Summary and Contributions: The paper proposes a regularization technique for Neural ODE models, which speeds up the notoriously slow training of these models, while simultaneously improving their performance on a range of tasks. The technique is simple and complementary to existing approaches.

Strengths: The work proposes a simple and effective regularization technique that addresses an important problem in practical applications of Neural ODE models - their computational complexity. While not providing an ultimate solution - even with the proposed technique these models are still considerably slower to train than fixed-depth neural networks - this work makes a step towards solving this issue, and would be interesting to a wide audience. Effectiveness of the technique is showcased on a number of tasks (density modeling, image classification and time series modeling) with convincing results. Analysis of toy Gaussian densities and the stiff ODE example further strengthen the results and give insight into the effect of this regularization technique. Finally, the paper also provides theoretical grounding for the existence of a solution to a neural ODE with their regularization technique applied.
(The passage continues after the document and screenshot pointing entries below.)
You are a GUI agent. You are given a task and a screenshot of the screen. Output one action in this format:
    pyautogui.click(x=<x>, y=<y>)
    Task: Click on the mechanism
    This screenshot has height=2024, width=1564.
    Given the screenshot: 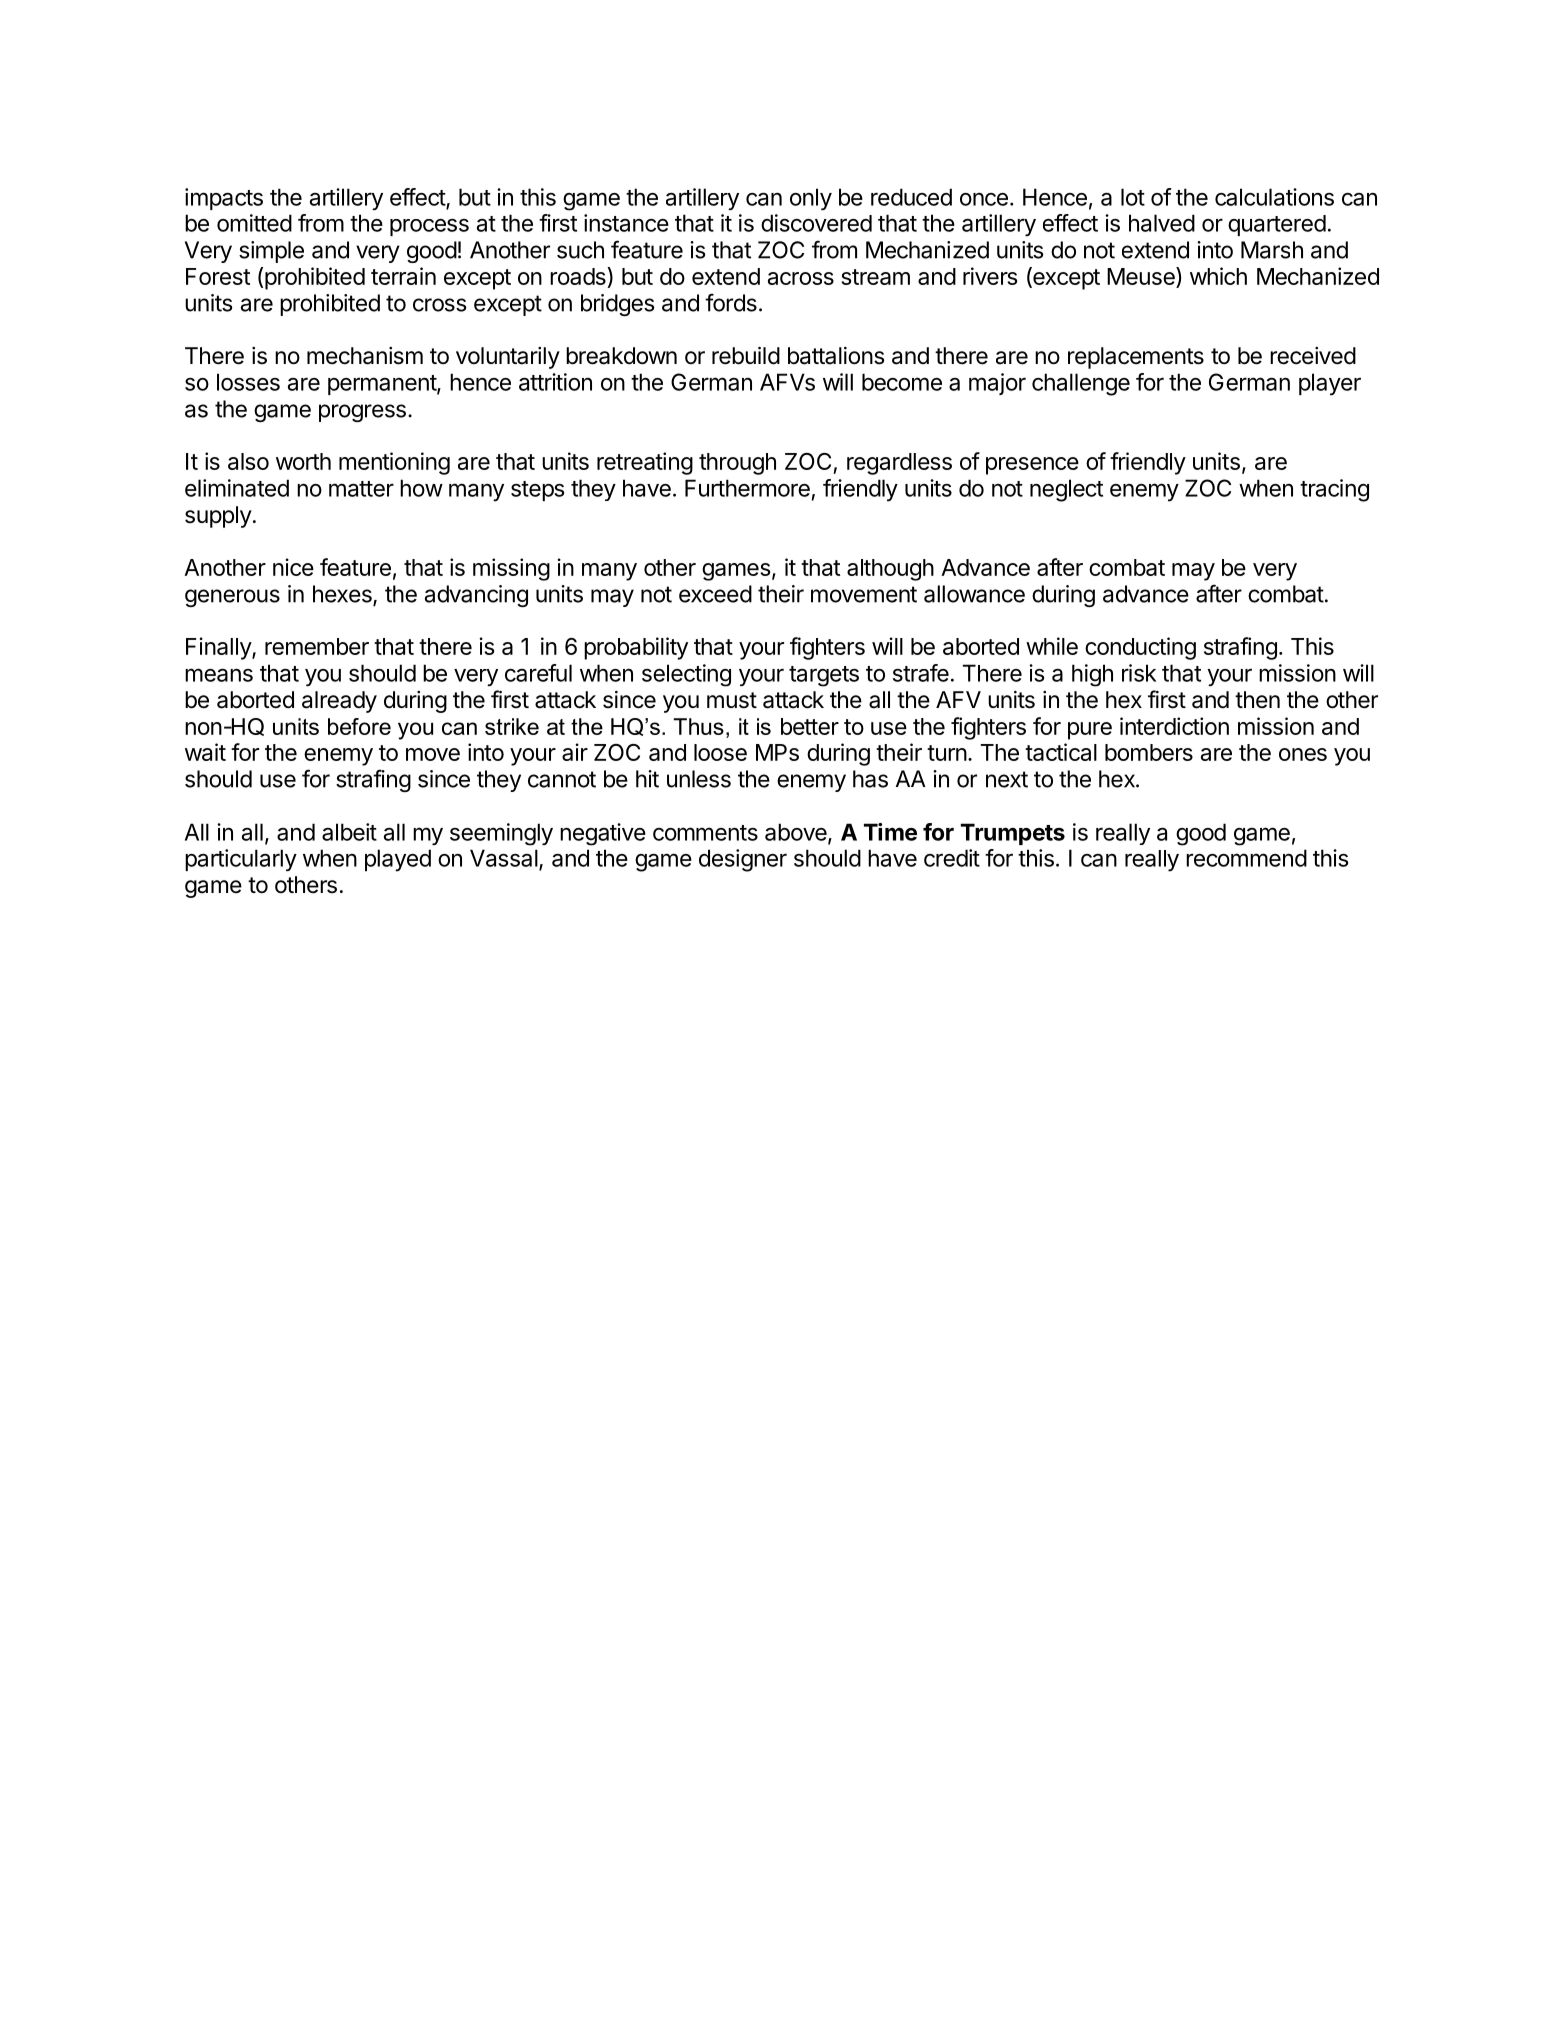 What is the action you would take?
    pyautogui.click(x=365, y=356)
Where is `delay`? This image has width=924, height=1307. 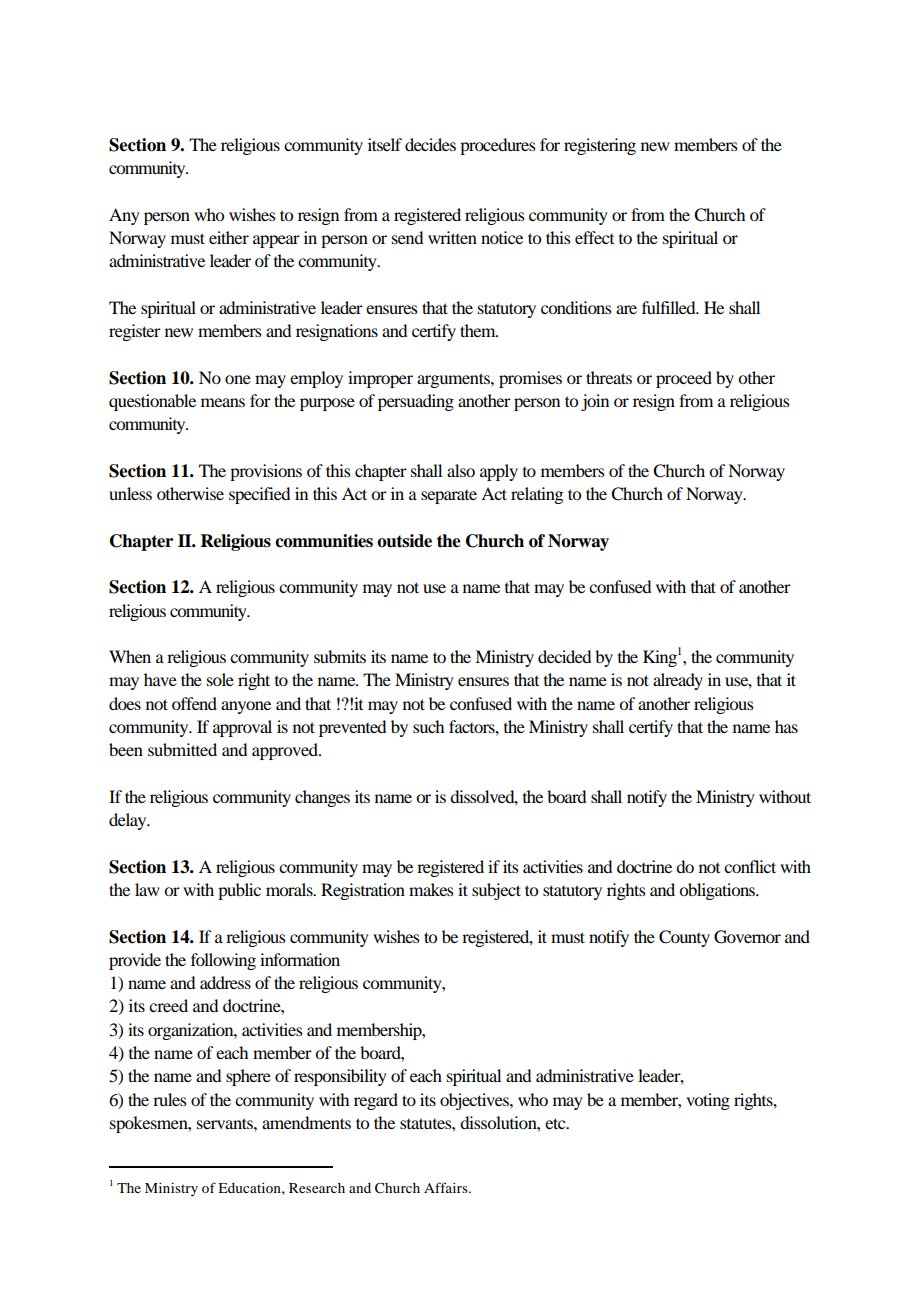
delay is located at coordinates (129, 821).
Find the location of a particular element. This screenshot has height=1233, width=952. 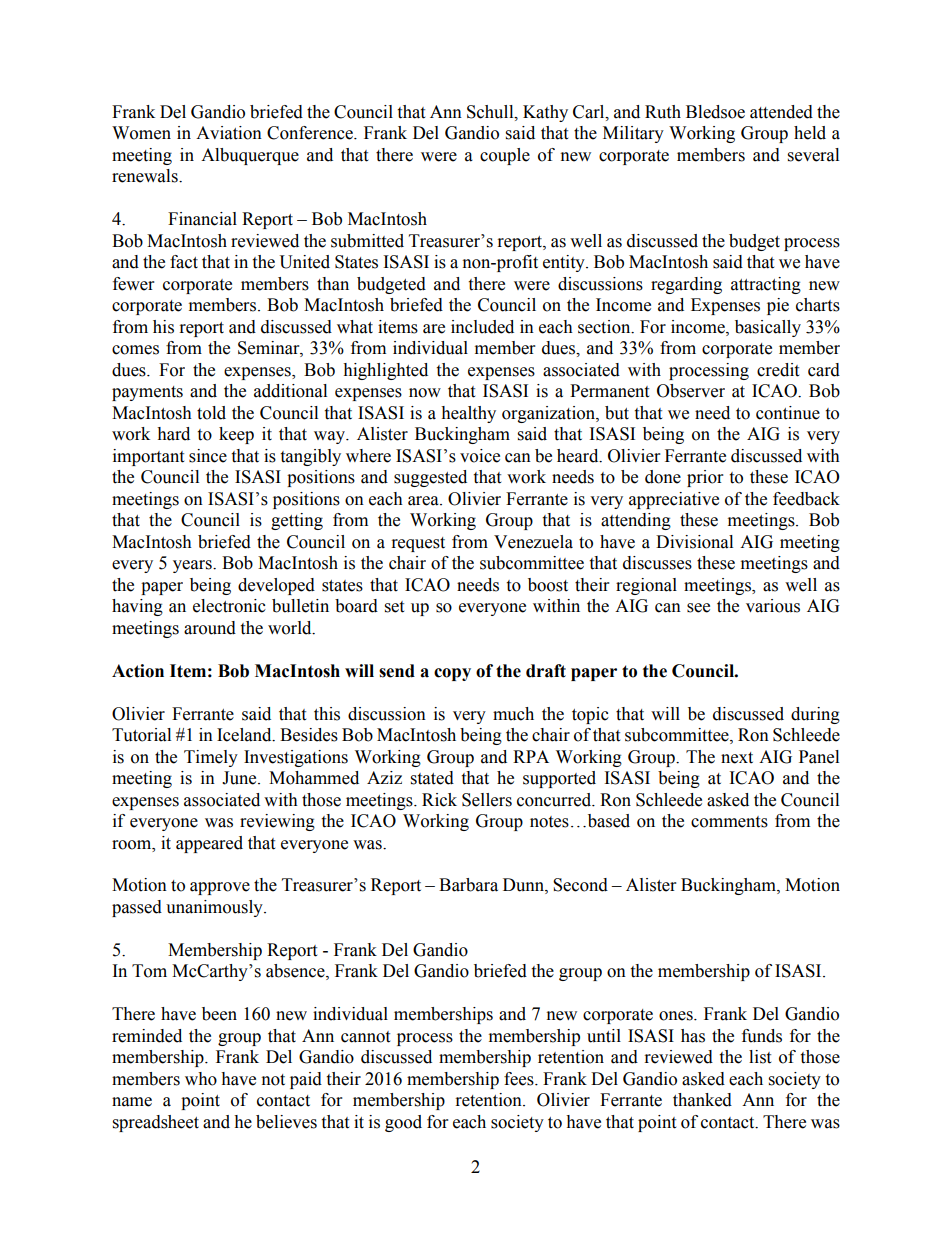

couple is located at coordinates (505, 156).
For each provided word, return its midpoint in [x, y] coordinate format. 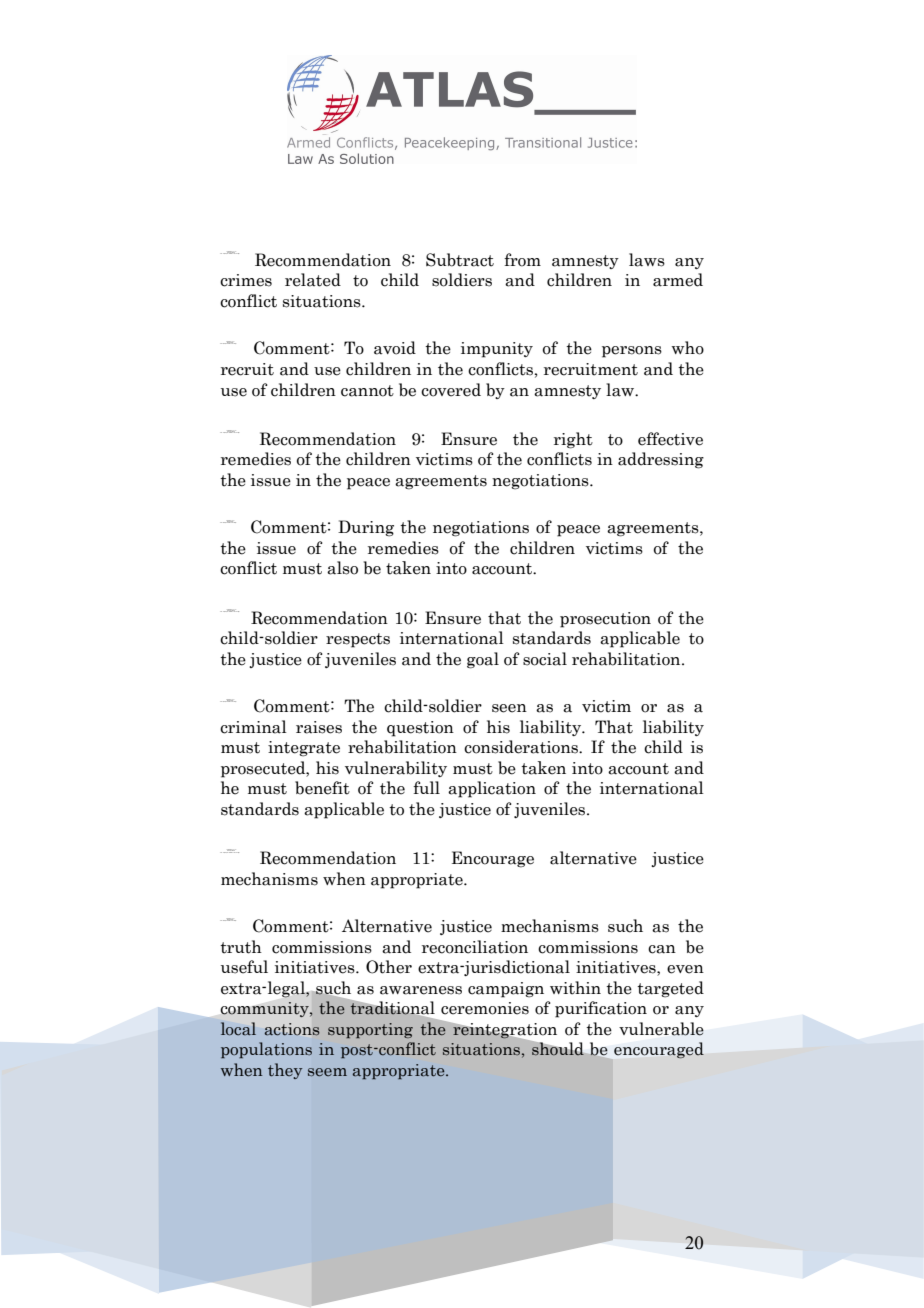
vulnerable [661, 1029]
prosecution [605, 620]
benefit [322, 788]
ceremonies [485, 1008]
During [366, 528]
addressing [661, 460]
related [313, 280]
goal [483, 660]
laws [647, 260]
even [685, 969]
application [492, 789]
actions [292, 1029]
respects [358, 640]
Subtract [460, 260]
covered [451, 390]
Weaknesses: It is not entirely clear from the paper how difficult choosing the right value of the regularization term b is in practice. It would be helpful if the authors could share results of such experiments for the density modeling or classification experiments. Such results are important to gauge the practical value of the proposed regularization technique.

Correctness: Yes.

Clarity: The paper is well-written and well-motivated. One thing I missed was the comparison of the Neural ODE results to results of fixed-depth methods. Including these would make it easier for the readers to understand the value of using Neural ODEs for certain tasks compared to other types of models. Also a few minor comments/questions below: * In equation 5 are eigenvectors meant to be complex or real? * Please mention dataset details in Tables 1 and 5 (i.e. CIFAR10, ImageNet32). * What are the units of time in Table 1? * Please check that the following sentence is correct: “Indeed these datasets break the basic assumptions of a standard RNN, namely that the data are not necessarily collected at regular time intervals” * In Table 4 add space before “STEER” in rows 5 and 6

Relation to Prior Work: Yes.

Reproducibility: Yes

Additional Feedback: ======= POST-REBUTTAL UPDATE ======= I would like to thank the authors for their response, for providing additional details and committing to making some changes to the manuscript. I believe the manuscript will improve as a result.